命令を聞いた。いや違う。能力による強制力だ。
僕が攻撃をやめてほしいと願ったがゆえに、強制的に攻撃をやめさせられた。
『消えろ』
その命令によって、黒精霊は消え果てる。僕が作り出したものだから、僕の思考、能力の影響を受けやすいのかもしれない。
僕は笑う。
ああ、この世界って本当にひどい。
眼前の戸惑う人々を殺してしまうことも、記憶を消すことも容易いのだろう。
もう嫌だ。
怖い。自分の力が。暴走するこの力が。自分が死んでも、どうにもならないことが。生存という罰が。
もういっそ、『世界ごと消えてしまえればいいのに』――。
こんな他愛もない願い事が、歪められた形で叶ってしまうとは思わなかった。
僕はかつて宣言していた。
『僕にとっての世界は、ハルだ!』
比喩表現ではあった。口が滑ったといってもいい。周りが見えないほどの怒りの渦中で吐露した、しかしまぎれもない本心。
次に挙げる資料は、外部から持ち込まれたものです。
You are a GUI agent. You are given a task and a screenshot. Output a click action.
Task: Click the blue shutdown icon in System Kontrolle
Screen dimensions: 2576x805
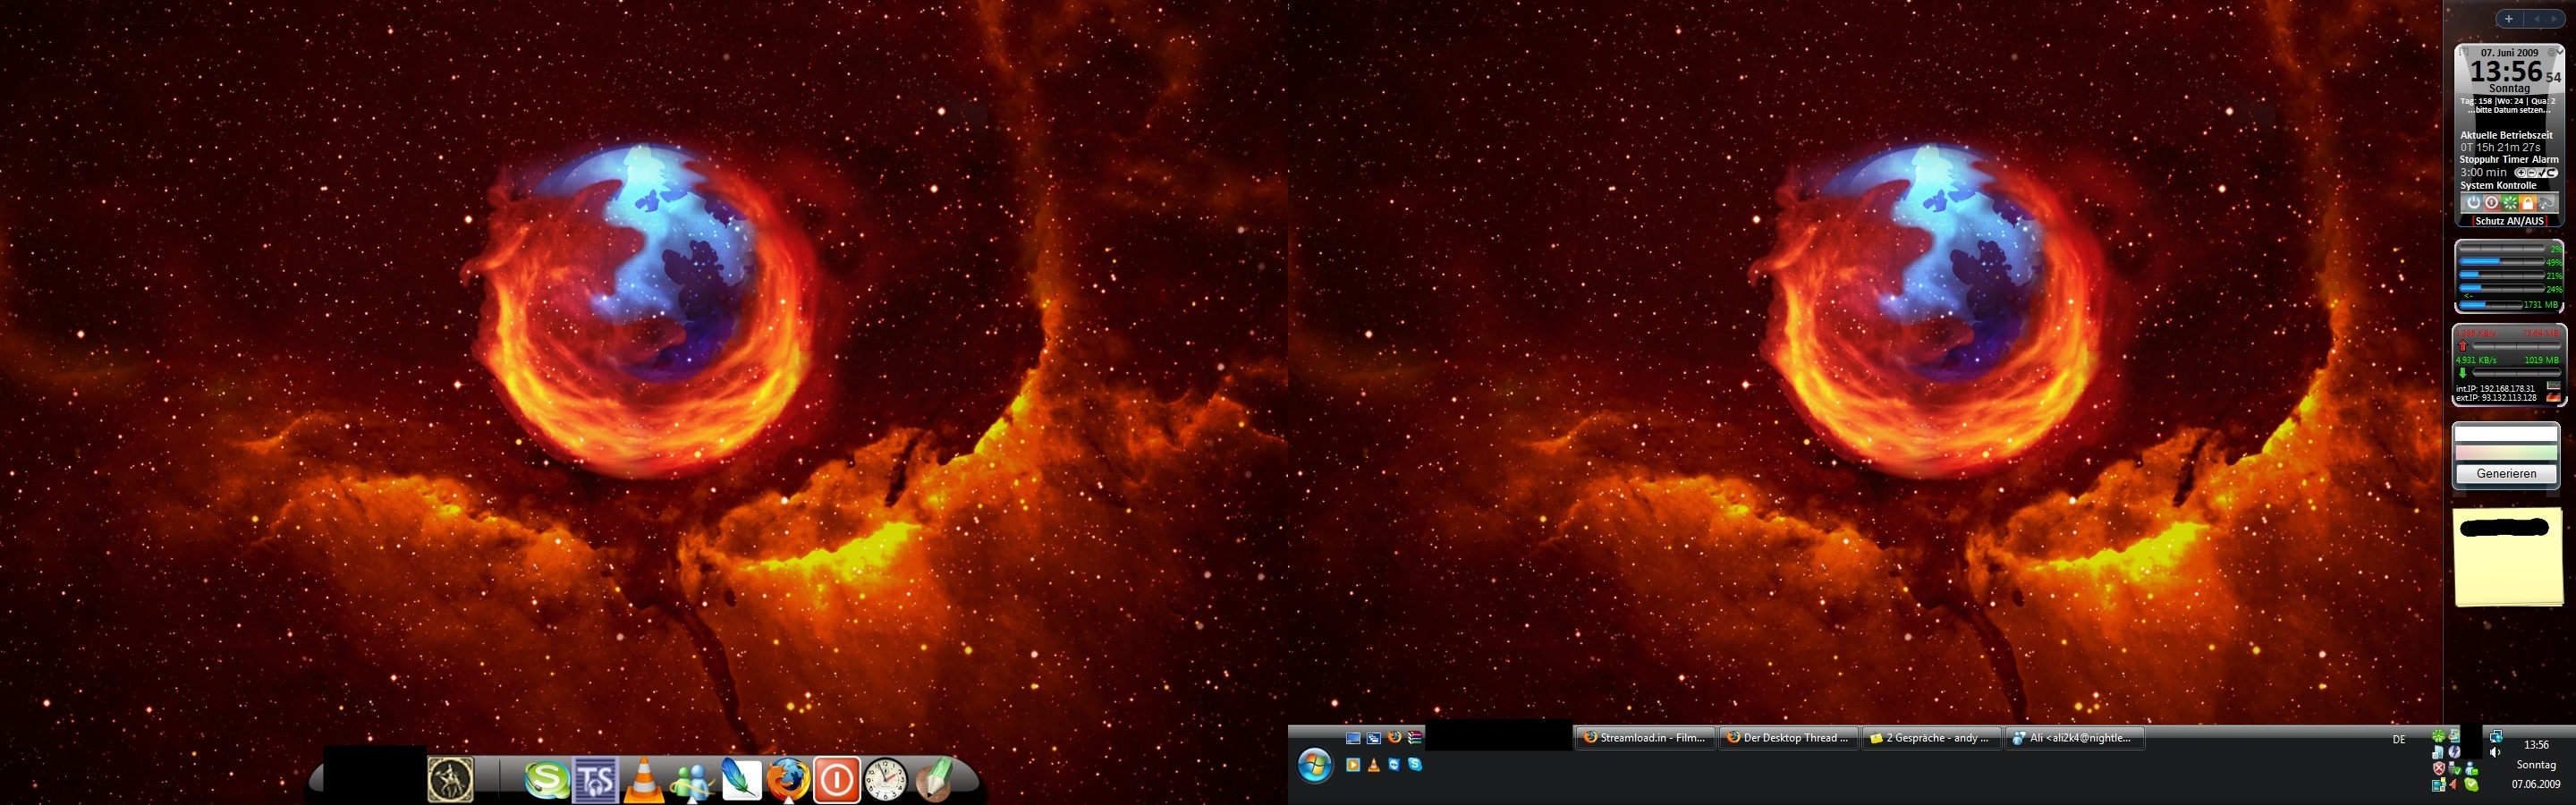click(x=2473, y=203)
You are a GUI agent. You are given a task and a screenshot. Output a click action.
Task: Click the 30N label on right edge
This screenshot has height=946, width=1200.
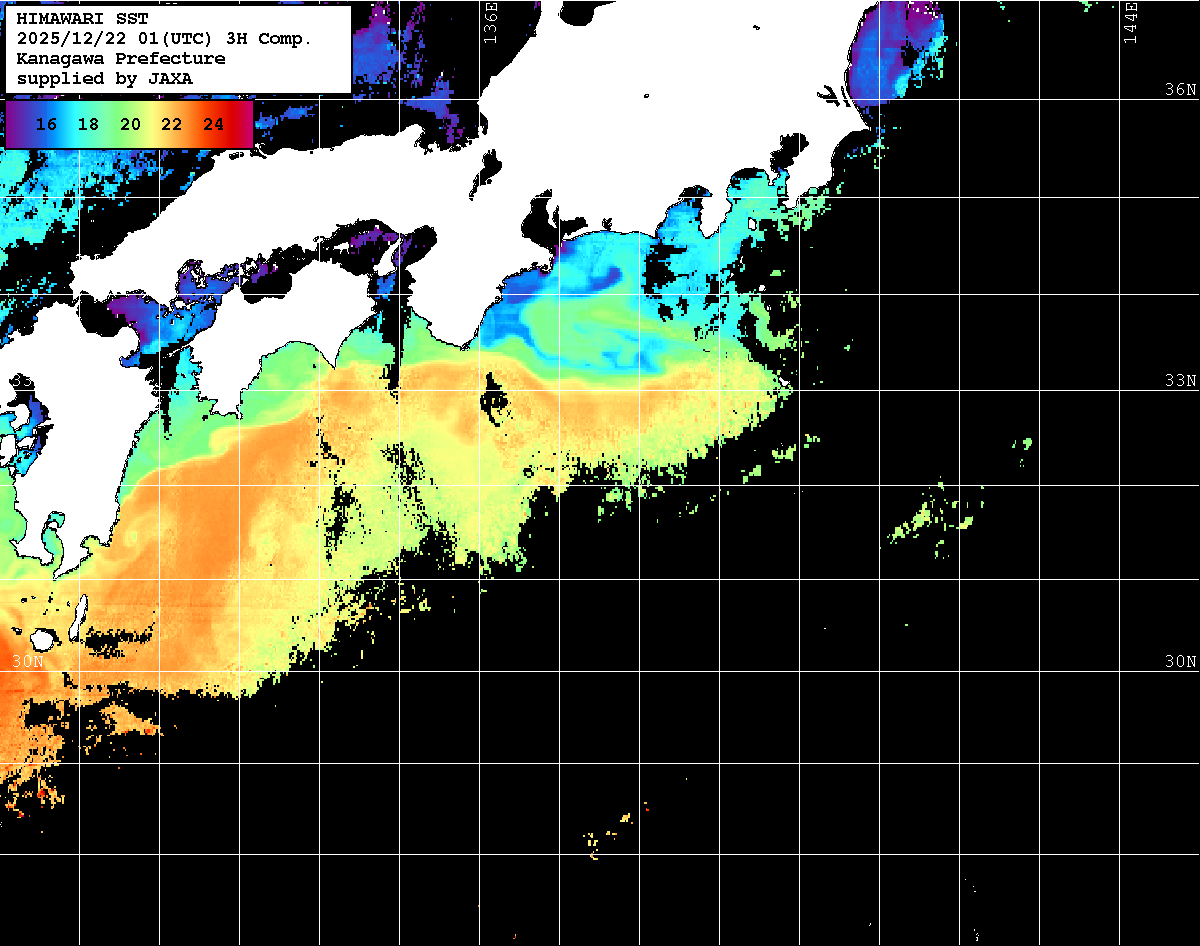(1180, 662)
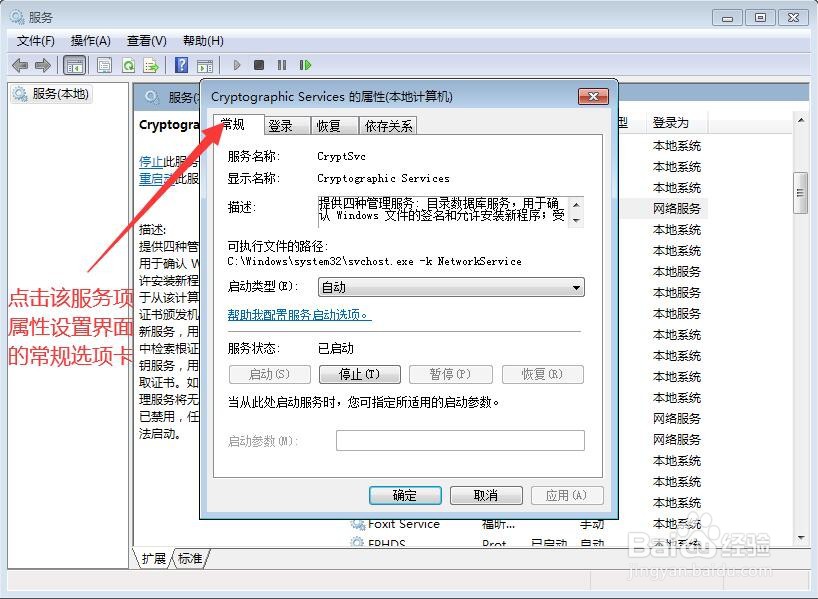Click the 确定 button to confirm
Screen dimensions: 818x599
point(404,495)
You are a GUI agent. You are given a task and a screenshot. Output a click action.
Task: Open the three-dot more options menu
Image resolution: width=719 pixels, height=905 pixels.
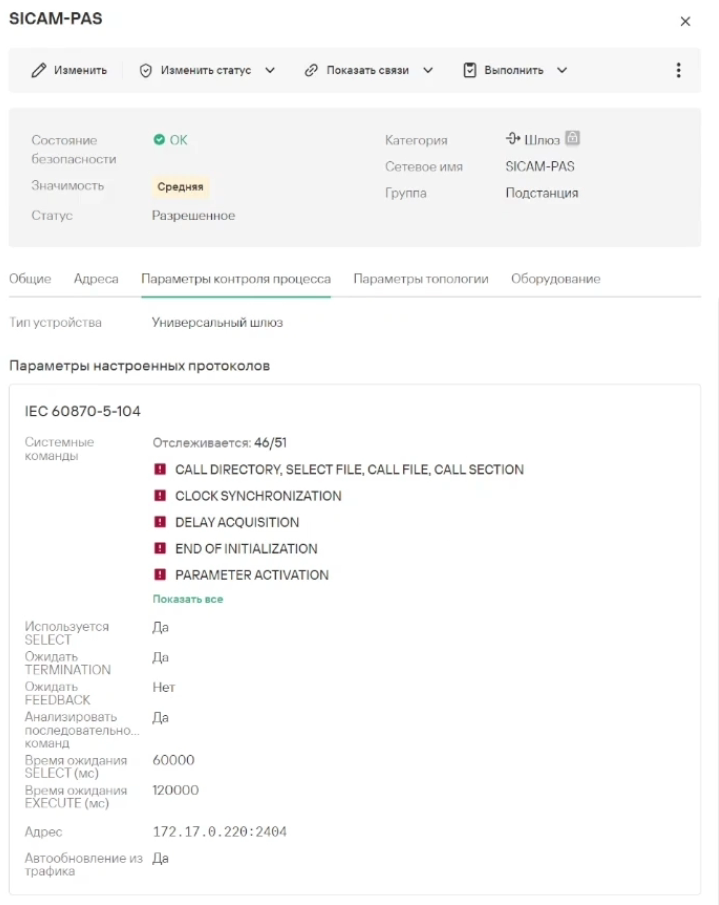[x=679, y=70]
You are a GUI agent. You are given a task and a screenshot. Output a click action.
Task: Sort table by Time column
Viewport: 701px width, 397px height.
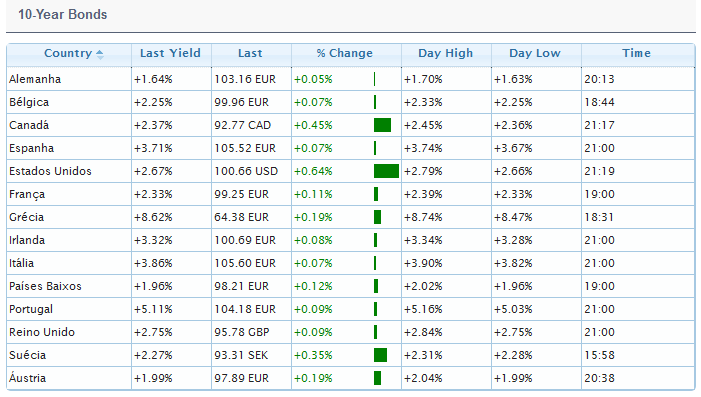coord(636,53)

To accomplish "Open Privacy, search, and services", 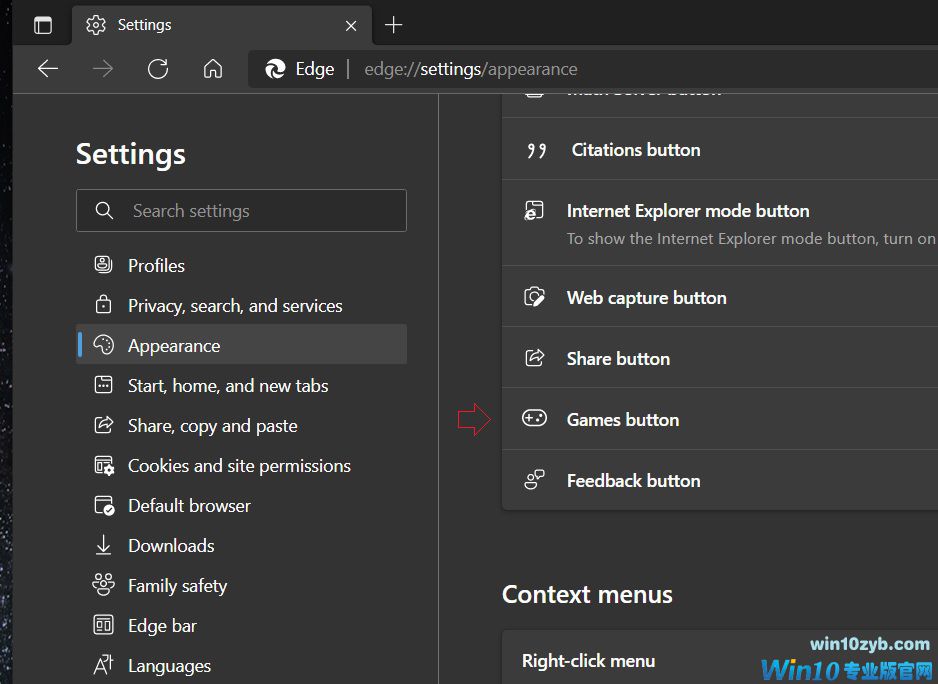I will click(x=235, y=306).
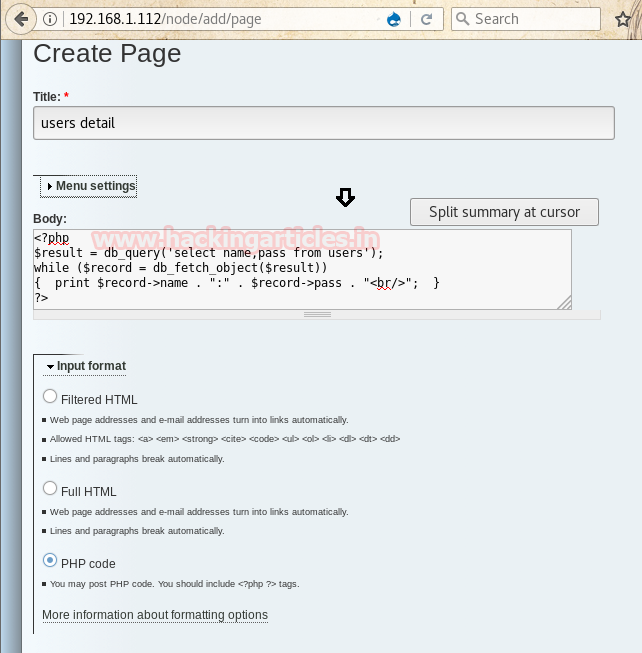Open More information about formatting options link
642x653 pixels.
click(154, 615)
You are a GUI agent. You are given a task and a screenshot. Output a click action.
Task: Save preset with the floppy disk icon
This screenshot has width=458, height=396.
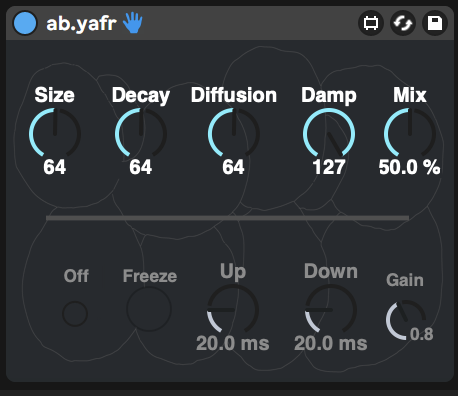(435, 23)
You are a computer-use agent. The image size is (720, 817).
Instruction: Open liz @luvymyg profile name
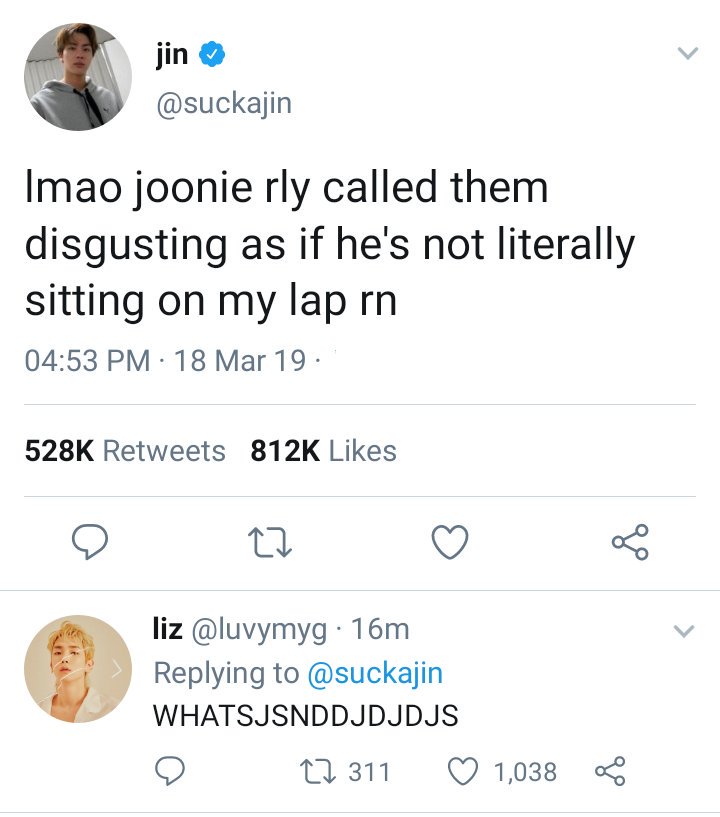point(240,629)
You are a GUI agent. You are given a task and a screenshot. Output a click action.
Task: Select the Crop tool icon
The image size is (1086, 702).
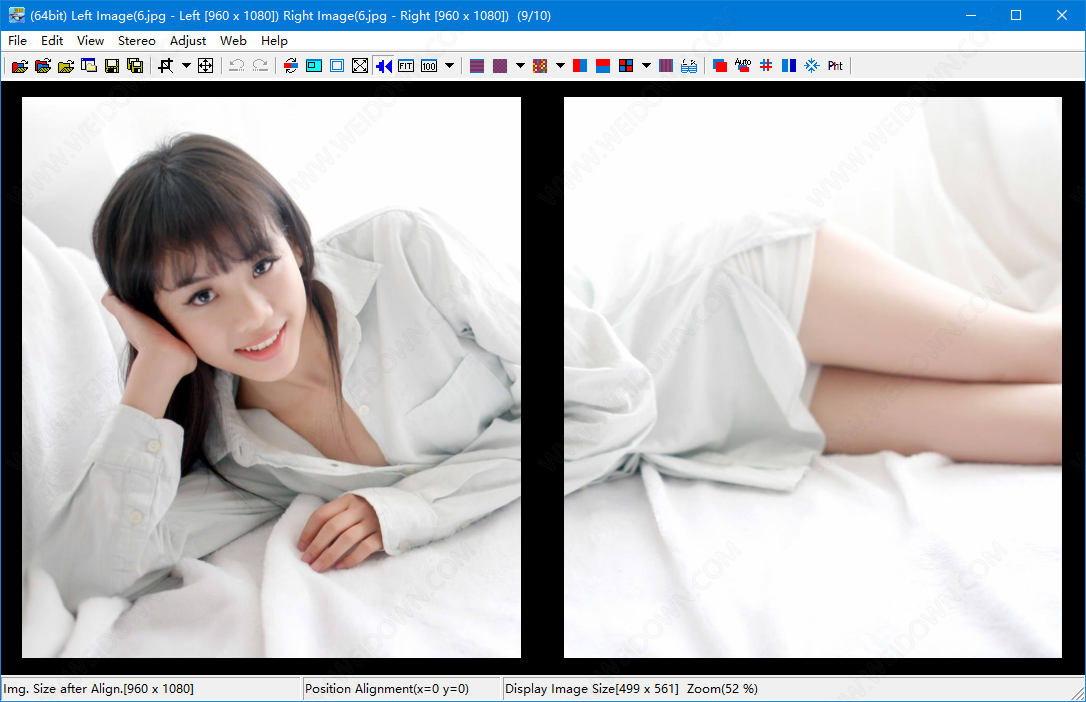(x=166, y=66)
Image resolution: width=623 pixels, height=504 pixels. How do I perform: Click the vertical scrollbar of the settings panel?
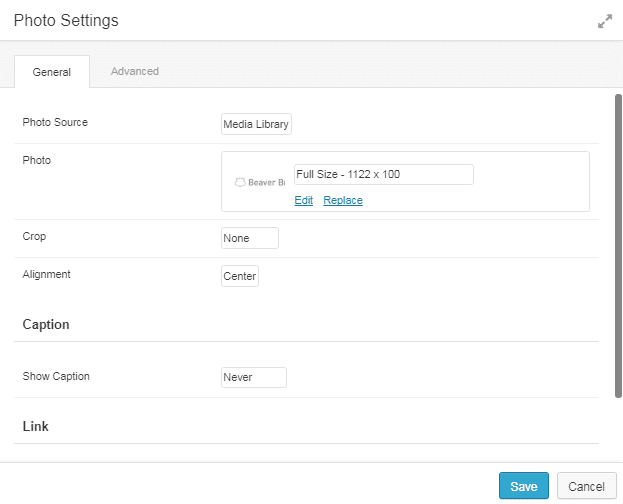click(x=618, y=245)
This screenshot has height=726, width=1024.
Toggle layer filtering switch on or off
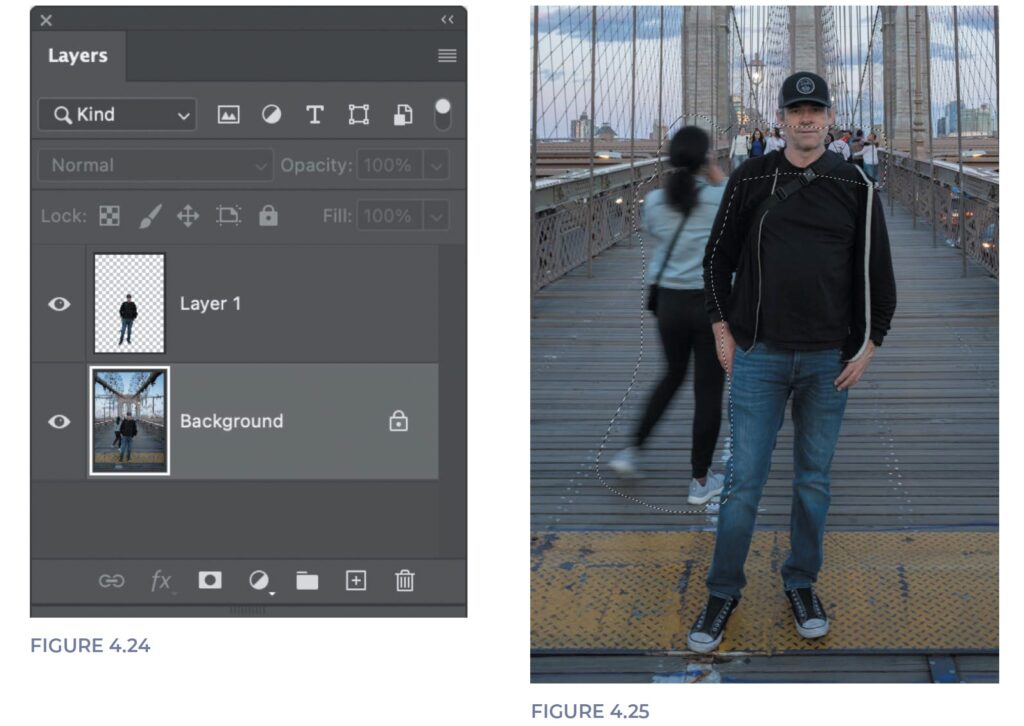click(x=441, y=114)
そして、世界が消えるという願い。それが意味するものは。
制服のブレザーの胸ポケットに入れていた携帯電話が震え、電話の着信を告げる。
五秒ほどの逡巡のうちに操作して、耳に当て――
「ハルさんが……ハルさんが、つい先ほど……息を……引き取り、ました」
アキの声が告げた事実を受け入れるまで、何秒かかっただろうか。
僕の願い。それがとどめを刺したのだ。気付いたのはいつだろうか。
携帯電話が手の中からすり抜けた。豪雨のさなか。僕は何もできずに叫んだ。
痛いほどの耳鳴りが、耳の中を劈いた。